**KUTIPAN BACAAN**
---------------

Jakarta (ANTARA) - Badan Nasional Penanggulangan Bencana (BNPB) menyoroti keterbatasan tenaga sumber daya manusia dan anggaran belanja yang dimiliki pemerintah daerah sebagai tantangan besar dalam upaya mitigasi dan penanganan dampak bencana alam.
Deputi Bidang Penanganan Darurat BNPB Lukmansyah dalam keterangannya yang diterima di Jakarta, Selasa malam, menyatakan bahwa pemerintah pusat melalui BNPB siap mendukung penanggulangan bencana dengan alokasi dana siap pakai. Namun, bantuan ini hanya dapat diberikan apabila pemerintah daerah telah menetapkan status keadaan darurat bencana.
Meski demikian, BNPB menilai bahwa bantuan tersebut belum cukup karena banyak daerah masih menghadapi keterbatasan sumber daya, baik personel, logistik, maupun peralatan yang memadai. Kondisi ini berdampak pada lambatnya respons dalam evakuasi dan pemenuhan kebutuhan dasar bagi korban serta pengungsi.
"Sumber daya personel, bantuan barang, peralatan, dan anggaran menjadi kebutuhan yang sangat penting dalam penanganan darurat bencana agar bisa segera ditangani dengan cepat," ujar Lukmansyah dalam agenda pembukaan Rapat Koordinasi Nasional Penanggulangan Bencana (Rakornas PB) 2025 di Bogor, Jawa Barat itu.
Ia menekankan bahwa semestinya pemerintah kabupaten dan kota menjadi garda terdepan dalam merespons bencana di wilayahnya. Namun, tidak semua daerah memiliki anggaran yang cukup dan tenaga yang terlatih untuk menghadapi situasi darurat. Oleh karena itu, peningkatan kapasitas dan kapabilitas daerah masih menjadi pekerjaan rumah yang harus diselesaikan.
BNPB mencatat ada periode Januari - awal Maret 2025 sedikitnya ada 683 kejadian bencana alam yang didominasi bencana hidrometeorologi seperti banjir, tanah longsor, cuaca ekstrem yang melanda 39 kabupaten/kota dari 19 provinsi. Dengan jumlah korban mengungsi 43.252 orang, tiga di antaranya meninggal dunia, serta dampak kerusakan rumah - infrastruktur jalan/jembatan dan fasilitas pelayanan publik yang signifikan total lebih dari 10.300 unit.
"Setiap tahun, banyak wilayah di Indonesia mengalami bencana alam. Oleh karena itu, pemerintah daerah harus memiliki kesiapan yang lebih baik dalam merespons kejadian di daerahnya," tambahnya.

---------------

**MATERI YANG DIBERIKAN**
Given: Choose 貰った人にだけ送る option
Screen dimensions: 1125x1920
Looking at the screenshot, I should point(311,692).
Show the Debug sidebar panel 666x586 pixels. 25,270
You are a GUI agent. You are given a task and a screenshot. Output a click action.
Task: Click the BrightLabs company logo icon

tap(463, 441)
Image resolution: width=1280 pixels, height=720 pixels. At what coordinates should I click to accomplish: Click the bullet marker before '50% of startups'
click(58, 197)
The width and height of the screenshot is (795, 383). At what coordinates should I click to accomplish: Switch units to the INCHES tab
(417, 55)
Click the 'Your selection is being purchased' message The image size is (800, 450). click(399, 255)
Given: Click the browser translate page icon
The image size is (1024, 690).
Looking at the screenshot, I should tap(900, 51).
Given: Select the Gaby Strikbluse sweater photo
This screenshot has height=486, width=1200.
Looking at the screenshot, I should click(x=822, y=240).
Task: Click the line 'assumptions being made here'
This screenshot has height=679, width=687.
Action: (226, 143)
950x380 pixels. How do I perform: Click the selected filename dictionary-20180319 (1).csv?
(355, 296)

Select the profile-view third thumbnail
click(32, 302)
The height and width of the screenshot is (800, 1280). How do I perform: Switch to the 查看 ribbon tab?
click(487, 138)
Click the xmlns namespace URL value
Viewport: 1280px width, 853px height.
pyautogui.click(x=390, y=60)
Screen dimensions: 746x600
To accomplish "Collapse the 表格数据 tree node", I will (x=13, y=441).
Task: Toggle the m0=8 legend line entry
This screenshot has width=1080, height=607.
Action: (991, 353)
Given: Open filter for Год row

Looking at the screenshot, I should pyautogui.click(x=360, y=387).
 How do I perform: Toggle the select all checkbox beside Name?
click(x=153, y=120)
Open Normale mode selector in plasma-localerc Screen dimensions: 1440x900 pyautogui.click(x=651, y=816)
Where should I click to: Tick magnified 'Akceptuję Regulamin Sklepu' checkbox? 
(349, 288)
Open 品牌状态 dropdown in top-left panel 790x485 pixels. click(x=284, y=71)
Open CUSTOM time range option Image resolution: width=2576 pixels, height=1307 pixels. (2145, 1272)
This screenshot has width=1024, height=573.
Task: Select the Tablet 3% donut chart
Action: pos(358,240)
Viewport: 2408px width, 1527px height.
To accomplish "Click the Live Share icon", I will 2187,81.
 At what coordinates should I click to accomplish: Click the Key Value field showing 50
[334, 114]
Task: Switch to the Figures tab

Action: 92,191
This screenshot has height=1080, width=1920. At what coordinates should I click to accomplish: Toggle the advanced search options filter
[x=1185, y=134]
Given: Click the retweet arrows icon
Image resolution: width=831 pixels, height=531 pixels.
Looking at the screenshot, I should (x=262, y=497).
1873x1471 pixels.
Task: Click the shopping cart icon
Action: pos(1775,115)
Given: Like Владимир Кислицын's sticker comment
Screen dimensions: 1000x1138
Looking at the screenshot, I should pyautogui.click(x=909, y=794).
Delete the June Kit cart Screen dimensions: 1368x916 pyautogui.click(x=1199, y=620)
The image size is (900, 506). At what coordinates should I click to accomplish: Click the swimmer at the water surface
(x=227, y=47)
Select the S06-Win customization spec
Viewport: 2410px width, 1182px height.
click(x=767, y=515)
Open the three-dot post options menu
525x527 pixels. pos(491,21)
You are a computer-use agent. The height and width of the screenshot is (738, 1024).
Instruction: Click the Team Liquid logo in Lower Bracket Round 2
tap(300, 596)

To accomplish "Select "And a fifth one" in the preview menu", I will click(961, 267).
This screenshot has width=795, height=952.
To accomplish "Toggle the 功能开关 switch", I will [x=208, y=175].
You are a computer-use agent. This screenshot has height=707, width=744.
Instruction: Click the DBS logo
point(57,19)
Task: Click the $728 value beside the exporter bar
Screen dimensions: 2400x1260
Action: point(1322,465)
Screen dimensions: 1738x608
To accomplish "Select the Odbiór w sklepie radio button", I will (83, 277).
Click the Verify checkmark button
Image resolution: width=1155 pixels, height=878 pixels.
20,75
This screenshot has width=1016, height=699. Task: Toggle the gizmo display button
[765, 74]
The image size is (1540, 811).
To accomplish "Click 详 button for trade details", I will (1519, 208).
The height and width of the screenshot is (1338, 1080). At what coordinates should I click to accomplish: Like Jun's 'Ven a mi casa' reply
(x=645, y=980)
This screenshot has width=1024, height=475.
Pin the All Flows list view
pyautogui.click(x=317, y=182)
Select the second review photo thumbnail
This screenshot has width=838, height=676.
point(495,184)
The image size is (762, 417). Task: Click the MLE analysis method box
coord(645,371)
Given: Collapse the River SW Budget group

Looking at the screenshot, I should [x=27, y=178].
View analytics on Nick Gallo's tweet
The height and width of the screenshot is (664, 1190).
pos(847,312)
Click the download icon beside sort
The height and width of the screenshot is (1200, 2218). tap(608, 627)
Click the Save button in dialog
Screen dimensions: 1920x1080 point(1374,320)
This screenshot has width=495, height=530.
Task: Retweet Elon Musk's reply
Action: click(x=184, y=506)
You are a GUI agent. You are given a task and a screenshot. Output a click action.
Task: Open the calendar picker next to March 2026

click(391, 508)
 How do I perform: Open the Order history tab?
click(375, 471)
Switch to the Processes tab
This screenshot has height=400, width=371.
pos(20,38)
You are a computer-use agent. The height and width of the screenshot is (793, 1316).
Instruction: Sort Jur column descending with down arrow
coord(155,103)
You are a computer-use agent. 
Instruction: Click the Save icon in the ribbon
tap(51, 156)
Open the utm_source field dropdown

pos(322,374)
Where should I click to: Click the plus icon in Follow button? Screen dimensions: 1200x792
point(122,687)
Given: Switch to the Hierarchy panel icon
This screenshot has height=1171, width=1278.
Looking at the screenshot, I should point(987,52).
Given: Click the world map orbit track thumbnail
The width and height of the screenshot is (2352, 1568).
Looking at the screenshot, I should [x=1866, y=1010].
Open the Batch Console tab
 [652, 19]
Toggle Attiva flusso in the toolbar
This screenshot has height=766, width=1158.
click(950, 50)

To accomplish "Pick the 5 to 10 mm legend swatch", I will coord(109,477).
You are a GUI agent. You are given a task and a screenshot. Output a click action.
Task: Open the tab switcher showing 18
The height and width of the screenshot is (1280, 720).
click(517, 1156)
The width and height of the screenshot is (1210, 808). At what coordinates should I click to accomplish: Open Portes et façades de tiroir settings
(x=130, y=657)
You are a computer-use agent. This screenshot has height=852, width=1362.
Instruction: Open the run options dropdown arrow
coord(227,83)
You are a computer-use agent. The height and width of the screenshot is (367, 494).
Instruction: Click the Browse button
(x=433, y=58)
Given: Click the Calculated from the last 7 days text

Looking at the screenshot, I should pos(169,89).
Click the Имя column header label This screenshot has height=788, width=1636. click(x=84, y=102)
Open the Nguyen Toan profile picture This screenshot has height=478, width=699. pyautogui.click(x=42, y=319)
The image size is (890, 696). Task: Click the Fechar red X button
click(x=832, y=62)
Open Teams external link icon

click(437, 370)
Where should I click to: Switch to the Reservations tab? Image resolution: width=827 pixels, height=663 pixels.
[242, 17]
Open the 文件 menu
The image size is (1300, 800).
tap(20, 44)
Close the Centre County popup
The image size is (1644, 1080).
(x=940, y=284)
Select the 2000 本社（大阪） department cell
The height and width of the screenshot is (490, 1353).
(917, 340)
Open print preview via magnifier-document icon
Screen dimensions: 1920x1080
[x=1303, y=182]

---------------

**SOAL 1**
Perbarui kutipan bacaan mulai dari "Jakarta (ANTARA) - Badan" sampai dengan "keadaan darurat bencana.", dengan mengganti "Selasa malam" menjadi "Rabu pagi".
**SOAL 2**
Menurut kutipan bacaan, berapa jumlah korban yang mengungsi pada periode Januari hingga awal Maret 2025?
Jawablah hanya berdasarkan kutipan bacaan.

**PEMBAHASAN JAWABAN 1**
Jakarta (ANTARA) - Badan Nasional Penanggulangan Bencana (BNPB) menyoroti keterbatasan tenaga sumber daya manusia dan anggaran belanja yang dimiliki pemerintah daerah sebagai tantangan besar dalam upaya mitigasi dan penanganan dampak bencana alam.
Deputi Bidang Penanganan Darurat BNPB Lukmansyah dalam keterangannya yang diterima di Jakarta, Rabu pagi, menyatakan bahwa pemerintah pusat melalui BNPB siap mendukung penanggulangan bencana dengan alokasi dana siap pakai. Namun, bantuan ini hanya dapat diberikan apabila pemerintah daerah telah menetapkan status keadaan darurat bencana.

**PEMBAHASAN JAWABAN 2**
43.252 orang.